Example of collaborative effort

Though some people might be surprised this effort is being launched in Division III -- a group not usually associated with the overall problems of intercollegiate athletics -- Mitrano said he and his colleagues agree that sportsmanship issues are as prevalent in the nonscholarship division as they are in Division I -- they're just not televised as much.

Sportsmanship initiatives usually conjure up images of trying to deter students from storming the field to tear down the goal posts or to control conditions that spark postgame riots after championship contests -- typically Division I concerns.

"Those incidents certainly are serious problems," Karner said, "but the national discussions tend to ignore the fact that we all have sportsmanship issues. Maybe we don't have people tearing down goalposts and maybe Divisions II and III issues are not always as visible (because of television), but we have problems like anyone else."

Mitrano said the fact that Division III commissioners have a collective concern means they'll be more likely to take the tracking system seriously.

"I hope the division embraces it," he said. "Division III will be ahead of the curve because we'll have gone through it first. We're really going to have an opportunity to distinguish ourselves in the NCAA by taking a leadership role in this area.

"My job as commissioner is to protect the integrity of our conference. Conduct-related issues strike at the very heart of the integrity of a conference. I think it would be the case for the division as well."

Not only does the initiative strike at the heart of the sportsmanship issue, it serves as an example of what the Division III Initiatives Grant Program was designed to accomplish. Now in its third year, the grant program allocates funds to schools and conferences for efforts that address student-athlete welfare issues, diversity, and membership education and communication.

John Biddescombe, who chairs the Division III Initiatives Task Force, said the Empire 8 study is a good example of the kind of collaborative effort the grant program was meant to fund.

"It's an appropriate proposal for two reasons," said Biddescombe, athletics director at Wesleyan University (Connecticut). "First, it addresses sportsmanship, which is an area that is important to Division III -- and the NCAA -- and secondly, the information obtained in this and the process used to obtain it will become a model for other conferences to adopt in the future."
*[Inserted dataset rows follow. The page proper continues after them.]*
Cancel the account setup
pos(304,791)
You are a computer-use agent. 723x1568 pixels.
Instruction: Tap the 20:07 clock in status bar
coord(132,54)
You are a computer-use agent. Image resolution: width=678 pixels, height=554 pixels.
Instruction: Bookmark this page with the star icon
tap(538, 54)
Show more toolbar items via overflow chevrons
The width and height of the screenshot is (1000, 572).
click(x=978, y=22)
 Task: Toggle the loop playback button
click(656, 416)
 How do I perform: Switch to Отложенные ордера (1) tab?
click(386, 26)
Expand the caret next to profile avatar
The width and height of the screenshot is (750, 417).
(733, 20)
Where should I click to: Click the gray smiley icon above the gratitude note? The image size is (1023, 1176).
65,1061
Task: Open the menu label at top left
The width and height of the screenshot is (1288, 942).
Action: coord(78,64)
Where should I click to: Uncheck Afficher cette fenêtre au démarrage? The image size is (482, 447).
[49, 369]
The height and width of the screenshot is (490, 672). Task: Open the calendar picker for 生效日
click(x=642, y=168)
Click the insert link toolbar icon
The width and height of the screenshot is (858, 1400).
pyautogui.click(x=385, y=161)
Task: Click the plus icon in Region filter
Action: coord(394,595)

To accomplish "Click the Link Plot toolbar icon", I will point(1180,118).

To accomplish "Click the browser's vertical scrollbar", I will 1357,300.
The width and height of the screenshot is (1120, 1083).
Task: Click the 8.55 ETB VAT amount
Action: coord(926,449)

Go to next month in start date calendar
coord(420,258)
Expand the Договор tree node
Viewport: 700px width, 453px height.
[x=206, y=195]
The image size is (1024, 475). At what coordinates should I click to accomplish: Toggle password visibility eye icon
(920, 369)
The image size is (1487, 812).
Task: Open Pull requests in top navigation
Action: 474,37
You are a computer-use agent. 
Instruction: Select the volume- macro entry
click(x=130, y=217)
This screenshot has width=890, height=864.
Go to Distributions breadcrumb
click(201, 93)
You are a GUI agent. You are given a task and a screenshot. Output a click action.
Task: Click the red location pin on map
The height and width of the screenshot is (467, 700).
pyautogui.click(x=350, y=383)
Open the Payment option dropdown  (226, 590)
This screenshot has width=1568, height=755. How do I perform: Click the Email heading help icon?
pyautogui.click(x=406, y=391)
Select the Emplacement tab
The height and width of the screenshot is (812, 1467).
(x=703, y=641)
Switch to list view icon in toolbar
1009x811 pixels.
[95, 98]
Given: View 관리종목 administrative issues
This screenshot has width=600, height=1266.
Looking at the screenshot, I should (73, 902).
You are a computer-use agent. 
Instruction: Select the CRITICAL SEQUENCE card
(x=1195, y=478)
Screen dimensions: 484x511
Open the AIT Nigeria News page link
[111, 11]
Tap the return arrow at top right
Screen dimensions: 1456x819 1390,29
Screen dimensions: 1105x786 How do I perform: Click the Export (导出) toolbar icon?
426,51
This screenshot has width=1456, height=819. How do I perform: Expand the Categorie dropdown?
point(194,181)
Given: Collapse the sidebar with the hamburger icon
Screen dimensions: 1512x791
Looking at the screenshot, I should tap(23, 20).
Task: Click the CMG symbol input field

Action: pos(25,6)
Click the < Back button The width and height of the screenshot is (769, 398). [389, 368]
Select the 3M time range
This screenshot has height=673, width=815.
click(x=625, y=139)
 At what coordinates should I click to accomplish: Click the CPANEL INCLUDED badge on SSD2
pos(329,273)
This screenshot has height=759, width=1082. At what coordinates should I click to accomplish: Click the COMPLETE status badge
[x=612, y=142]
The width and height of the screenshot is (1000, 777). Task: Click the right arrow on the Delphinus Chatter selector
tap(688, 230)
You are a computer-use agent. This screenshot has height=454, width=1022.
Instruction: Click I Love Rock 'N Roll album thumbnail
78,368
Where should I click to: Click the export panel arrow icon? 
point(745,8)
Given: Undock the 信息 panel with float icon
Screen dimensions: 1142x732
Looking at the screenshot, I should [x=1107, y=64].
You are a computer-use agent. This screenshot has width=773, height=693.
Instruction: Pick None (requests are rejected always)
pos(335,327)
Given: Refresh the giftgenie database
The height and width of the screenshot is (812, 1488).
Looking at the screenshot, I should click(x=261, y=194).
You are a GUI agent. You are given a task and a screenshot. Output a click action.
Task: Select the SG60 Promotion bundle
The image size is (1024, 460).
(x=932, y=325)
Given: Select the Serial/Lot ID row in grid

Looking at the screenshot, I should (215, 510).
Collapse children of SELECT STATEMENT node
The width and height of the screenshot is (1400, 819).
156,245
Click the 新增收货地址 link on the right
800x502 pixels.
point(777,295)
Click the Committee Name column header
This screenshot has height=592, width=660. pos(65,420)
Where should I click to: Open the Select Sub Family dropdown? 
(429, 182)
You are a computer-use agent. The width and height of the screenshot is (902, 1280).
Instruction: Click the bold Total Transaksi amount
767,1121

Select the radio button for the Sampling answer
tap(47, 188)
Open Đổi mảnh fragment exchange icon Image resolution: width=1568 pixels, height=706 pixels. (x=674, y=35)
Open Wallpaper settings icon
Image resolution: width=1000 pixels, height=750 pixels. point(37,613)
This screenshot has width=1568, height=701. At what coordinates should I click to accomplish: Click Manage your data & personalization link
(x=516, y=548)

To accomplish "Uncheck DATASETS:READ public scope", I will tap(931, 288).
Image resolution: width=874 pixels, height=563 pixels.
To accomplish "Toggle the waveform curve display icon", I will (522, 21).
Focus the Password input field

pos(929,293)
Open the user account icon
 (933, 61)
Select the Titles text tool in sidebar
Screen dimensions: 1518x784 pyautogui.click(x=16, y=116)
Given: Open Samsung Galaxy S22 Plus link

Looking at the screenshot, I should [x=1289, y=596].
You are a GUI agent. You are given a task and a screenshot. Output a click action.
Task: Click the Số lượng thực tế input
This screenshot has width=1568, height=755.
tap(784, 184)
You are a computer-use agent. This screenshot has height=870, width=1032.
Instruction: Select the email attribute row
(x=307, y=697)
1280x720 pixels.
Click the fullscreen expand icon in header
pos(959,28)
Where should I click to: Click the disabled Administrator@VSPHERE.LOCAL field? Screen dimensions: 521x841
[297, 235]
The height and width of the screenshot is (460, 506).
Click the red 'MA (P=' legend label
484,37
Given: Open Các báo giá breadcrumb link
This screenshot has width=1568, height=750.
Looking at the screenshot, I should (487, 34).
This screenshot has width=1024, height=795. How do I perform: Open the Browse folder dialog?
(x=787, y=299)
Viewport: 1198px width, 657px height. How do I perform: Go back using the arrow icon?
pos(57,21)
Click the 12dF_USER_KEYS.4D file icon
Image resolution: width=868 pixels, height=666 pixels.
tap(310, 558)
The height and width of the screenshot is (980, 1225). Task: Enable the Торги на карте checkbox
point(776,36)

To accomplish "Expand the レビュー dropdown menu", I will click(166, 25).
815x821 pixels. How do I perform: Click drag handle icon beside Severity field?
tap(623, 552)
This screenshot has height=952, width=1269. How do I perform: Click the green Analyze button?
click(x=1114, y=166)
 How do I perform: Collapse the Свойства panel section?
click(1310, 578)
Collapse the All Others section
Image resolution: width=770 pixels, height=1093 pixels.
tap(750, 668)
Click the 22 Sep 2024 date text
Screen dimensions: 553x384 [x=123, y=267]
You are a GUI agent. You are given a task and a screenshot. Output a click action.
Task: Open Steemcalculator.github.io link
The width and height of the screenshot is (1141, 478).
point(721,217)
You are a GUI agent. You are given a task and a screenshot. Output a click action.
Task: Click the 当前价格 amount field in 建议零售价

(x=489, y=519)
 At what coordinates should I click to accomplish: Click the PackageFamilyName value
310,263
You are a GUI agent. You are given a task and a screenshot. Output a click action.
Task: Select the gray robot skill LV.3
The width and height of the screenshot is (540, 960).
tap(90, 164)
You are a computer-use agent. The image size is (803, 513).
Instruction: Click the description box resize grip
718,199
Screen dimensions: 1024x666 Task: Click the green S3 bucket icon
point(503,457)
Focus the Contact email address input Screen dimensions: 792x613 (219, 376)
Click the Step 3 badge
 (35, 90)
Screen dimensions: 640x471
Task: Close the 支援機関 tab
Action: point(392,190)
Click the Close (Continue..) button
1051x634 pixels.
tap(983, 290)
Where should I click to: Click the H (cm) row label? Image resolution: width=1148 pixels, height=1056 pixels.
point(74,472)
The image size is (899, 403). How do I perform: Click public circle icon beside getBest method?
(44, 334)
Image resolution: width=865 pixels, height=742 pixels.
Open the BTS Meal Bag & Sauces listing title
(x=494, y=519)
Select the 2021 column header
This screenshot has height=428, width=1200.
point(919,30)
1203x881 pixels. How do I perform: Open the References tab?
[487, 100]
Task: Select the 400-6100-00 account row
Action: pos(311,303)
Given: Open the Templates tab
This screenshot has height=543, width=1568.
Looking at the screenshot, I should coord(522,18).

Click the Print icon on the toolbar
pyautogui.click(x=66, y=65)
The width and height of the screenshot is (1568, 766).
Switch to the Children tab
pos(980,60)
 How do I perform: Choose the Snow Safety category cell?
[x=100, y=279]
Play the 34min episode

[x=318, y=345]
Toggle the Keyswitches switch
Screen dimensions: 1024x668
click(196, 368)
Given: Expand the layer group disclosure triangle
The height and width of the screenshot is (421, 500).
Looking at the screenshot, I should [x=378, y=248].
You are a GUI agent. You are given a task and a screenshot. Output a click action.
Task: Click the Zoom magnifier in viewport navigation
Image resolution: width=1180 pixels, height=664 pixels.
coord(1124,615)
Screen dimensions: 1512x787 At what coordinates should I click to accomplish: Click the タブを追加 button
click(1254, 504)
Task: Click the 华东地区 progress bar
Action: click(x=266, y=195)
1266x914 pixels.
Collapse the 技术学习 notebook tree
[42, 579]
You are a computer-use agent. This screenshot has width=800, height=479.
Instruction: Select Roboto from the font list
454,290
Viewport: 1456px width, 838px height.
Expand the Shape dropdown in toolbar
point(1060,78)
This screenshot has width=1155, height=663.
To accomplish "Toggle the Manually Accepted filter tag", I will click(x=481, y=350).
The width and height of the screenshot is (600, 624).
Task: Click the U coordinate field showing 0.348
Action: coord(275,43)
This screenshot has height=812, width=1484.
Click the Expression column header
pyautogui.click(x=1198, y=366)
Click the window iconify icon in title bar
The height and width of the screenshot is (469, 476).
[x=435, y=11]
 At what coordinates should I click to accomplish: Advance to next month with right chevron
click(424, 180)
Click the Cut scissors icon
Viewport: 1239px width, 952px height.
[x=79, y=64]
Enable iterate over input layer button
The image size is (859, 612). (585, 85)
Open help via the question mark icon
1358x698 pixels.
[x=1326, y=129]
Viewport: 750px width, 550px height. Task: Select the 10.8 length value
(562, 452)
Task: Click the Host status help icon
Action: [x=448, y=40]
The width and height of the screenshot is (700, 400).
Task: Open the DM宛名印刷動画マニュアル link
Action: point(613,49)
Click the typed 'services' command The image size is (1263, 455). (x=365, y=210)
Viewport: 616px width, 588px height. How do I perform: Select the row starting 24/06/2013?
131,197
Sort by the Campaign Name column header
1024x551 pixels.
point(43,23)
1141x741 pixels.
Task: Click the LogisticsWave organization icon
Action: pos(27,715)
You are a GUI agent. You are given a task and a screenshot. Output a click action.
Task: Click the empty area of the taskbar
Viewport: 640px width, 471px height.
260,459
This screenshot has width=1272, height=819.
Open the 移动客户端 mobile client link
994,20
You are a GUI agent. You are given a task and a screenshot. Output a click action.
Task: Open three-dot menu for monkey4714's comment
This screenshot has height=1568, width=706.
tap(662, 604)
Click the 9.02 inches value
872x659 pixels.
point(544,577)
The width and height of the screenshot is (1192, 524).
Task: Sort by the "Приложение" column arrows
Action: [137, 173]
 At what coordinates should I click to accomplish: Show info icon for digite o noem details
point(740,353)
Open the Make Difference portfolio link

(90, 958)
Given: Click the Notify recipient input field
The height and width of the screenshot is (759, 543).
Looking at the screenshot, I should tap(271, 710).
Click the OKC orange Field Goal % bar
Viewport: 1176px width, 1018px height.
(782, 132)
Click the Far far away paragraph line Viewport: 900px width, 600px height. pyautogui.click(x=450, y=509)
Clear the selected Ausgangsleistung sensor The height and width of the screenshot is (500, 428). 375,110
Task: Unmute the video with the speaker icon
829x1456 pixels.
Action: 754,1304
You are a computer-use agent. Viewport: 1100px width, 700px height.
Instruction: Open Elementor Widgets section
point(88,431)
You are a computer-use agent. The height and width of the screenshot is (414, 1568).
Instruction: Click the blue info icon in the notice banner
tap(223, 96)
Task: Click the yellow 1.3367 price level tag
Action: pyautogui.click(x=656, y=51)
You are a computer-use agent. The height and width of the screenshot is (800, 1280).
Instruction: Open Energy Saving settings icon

Biddescombe said his favorite aspect of the Empire 8 proposal is the fact that it relies on division-wide unity to make it successful. "This could be something that not only provides information to all conferences, it also could prompt similar proposals that have joint collaboration among conferences to provide information about sportsmanship or other Division III values to a number of institutions," he said.

As for the chances of success of the Empire 8 proposal, Mitrano and Karner are confident that the efforts of their conferences so far, and the division-wide effort to come will move the sportsmanship needle -- if not by identifying what constitutes good sportsmanship, at least by identifying what constitutes bad sportsmanship.

"You can sometimes influence behavior just with the knowledge that it's being monitored," Karner said. "As a coach, I'd be a little more conscious of what I was doing if I knew people were paying attention to it. This tracking effort probably won't eliminate the problem, but I think it will over time prove to be a rather effective deterrent."

"The tracking system should encourage our membership to take ownership of the conduct issues and see that there should be some accountability," Mitrano said. "It may not be realistic for there to be no conduct fouls in the future, but it is realistic to understand that student-athletes need to learn from the occasional poor decision.

"How they react to adversity is a key to their educational process in intercollegiate athletics. Too often in the spirit of competition and winning at any cost, we lose sight of that. But as a conference and as a division, we have to realize that is our role as educators."